Pensó que al menos en eso, tenía razón. Rué había probado muchas apariencias de ladrón, pero ninguna tan dramática, tan increíblemente extravagante como esa. Estaba engalanada en un satén color esmeralda y una delicada red francesa atada en un corsé que estrujaba el aire de sus pulmones y la dejaba tambaleando en lo alto, tacones angostos que hacían que cada paso fuera un peligro. Pequeñas cuentas facetadas en azabache festoneaban las faldas en capas hasta llegar al dobladillo, daban la ilusión de pequeñas escamas perfectas.
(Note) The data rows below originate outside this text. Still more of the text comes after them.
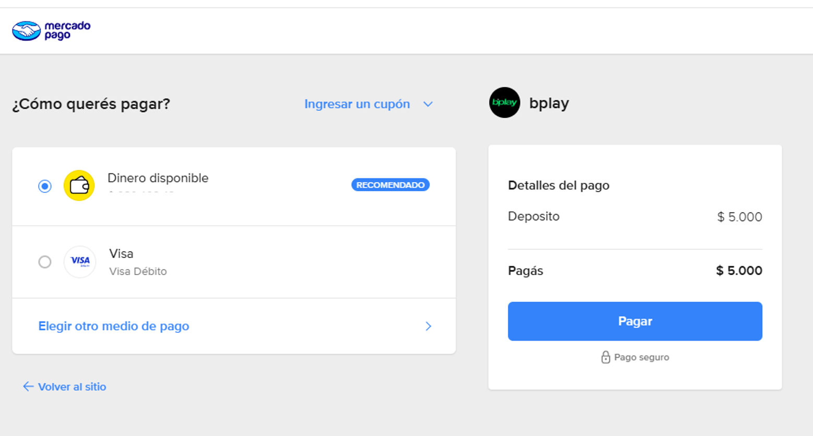813x436 pixels.
Task: Click the Visa Débito subtitle text
Action: tap(138, 271)
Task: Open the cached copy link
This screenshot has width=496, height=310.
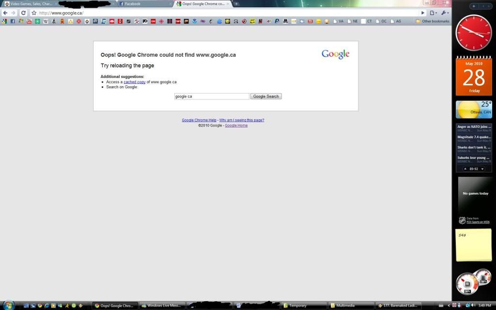Action: click(x=135, y=82)
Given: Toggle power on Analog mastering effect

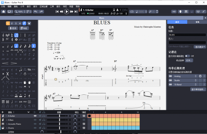Looking at the screenshot, I should pos(200,76).
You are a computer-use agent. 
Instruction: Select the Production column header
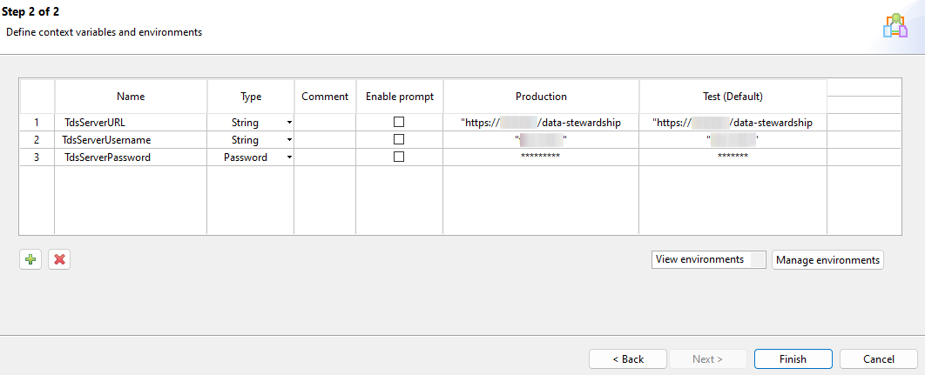tap(541, 97)
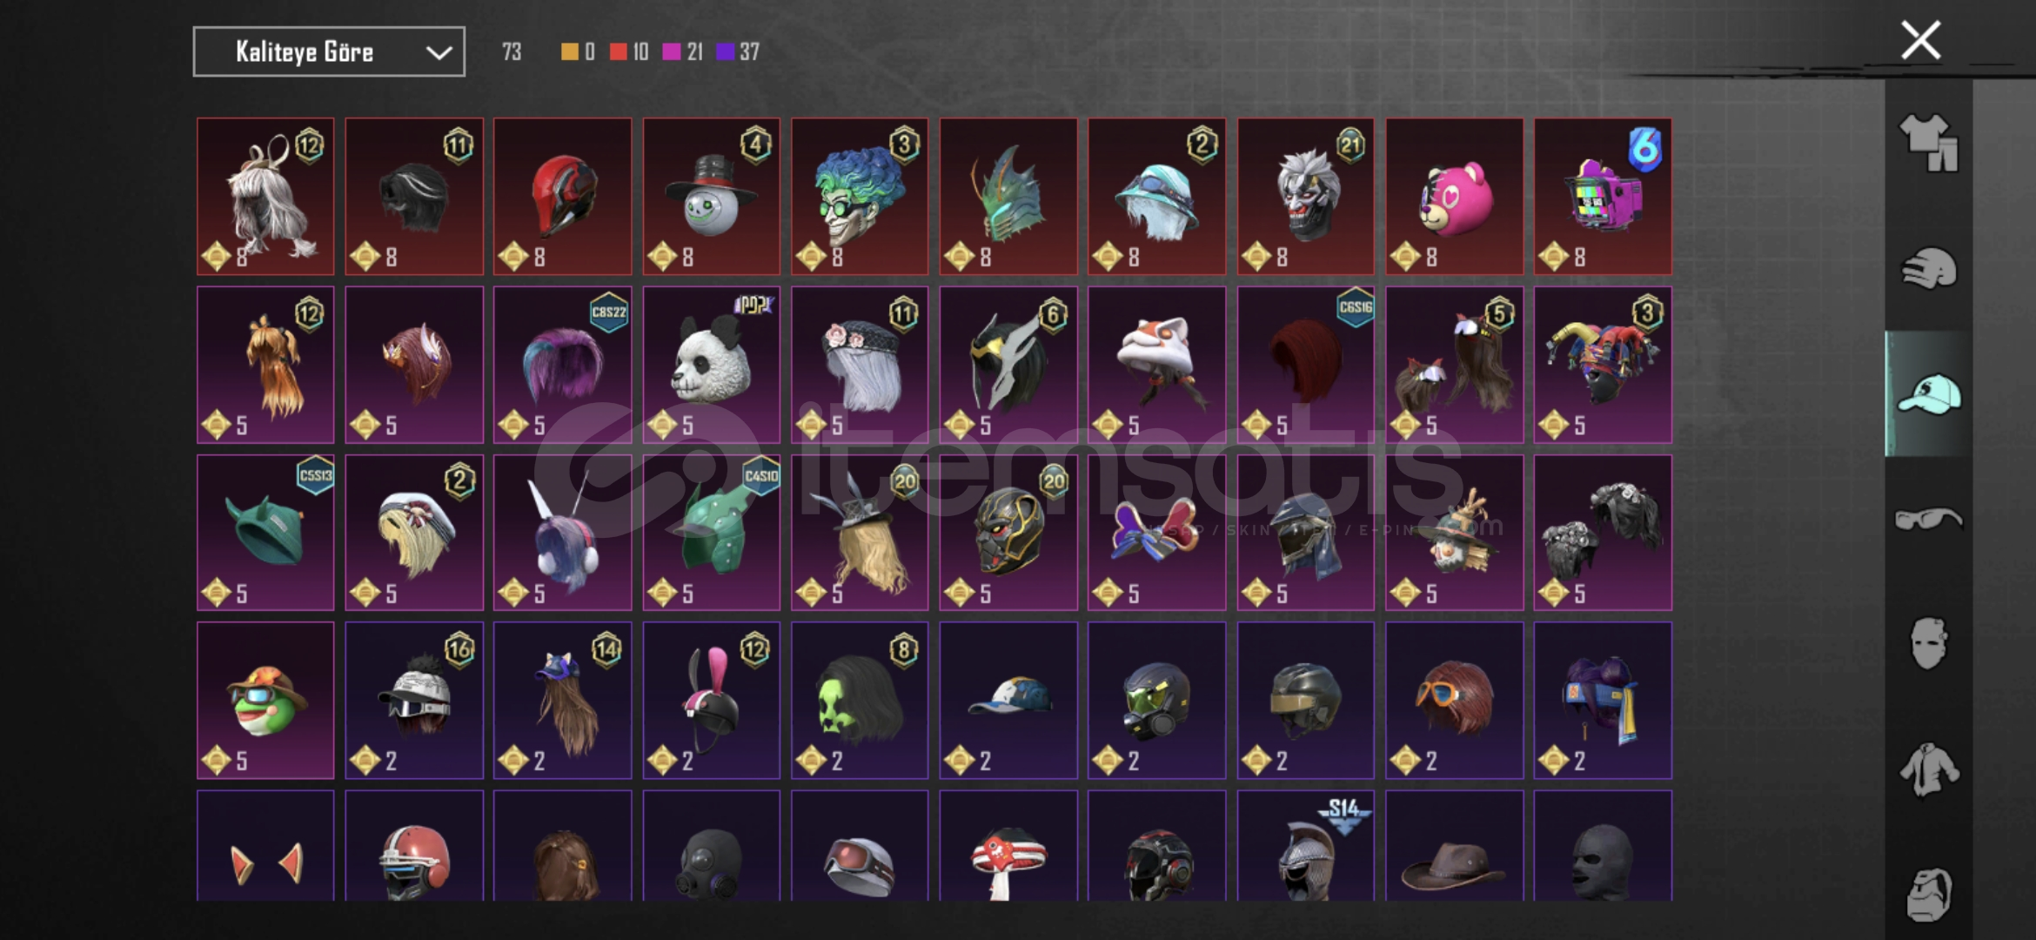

Hueso de ballena y alambre debajo de un tejido de oro formaban estrechas alas dobladas que se fijaban a su espalda, alcanzaban la cima de sus hombros y terminaban en puntas de daga cerca de sus caderas. No usaba peluca ni guantes; en cambio, estaba cubierta desde los cabellos amontonados en su cabeza hasta la misma punta de sus dedos en un pálido polvo metálico de oro, fino como el polvo de las hadas.

La Reina Dragón. Y Christoff que hacía juego con el satén y el polvo, las cuentas sembraban su chaleco de plateado y verde: el Rey Dragón. Oscuridad para su luz, noche para su día. No era de extrañar que el viejo marqués le hubiera prohibido a su esposa aparecer en público de esa manera. La marquesa había encargado los trajes para algún baile de máscaras hace mucho tiempo y luego los había guardado sin usar —incluso el polvo-hasta esa noche. Hasta que Christoff los recordó.

La mitad de la máscara de ella eran plumas en verde tornasolado, negro y azul con penachos que salían en los extremos. El mango era de ébano tallado.

El marqués levantó su propia máscara, idéntica a la de ella, y le dio una última mirada luminosa.

—Te confieso que te sienta muy bien ese vestido. Al igual que me gustaste en ropa interior.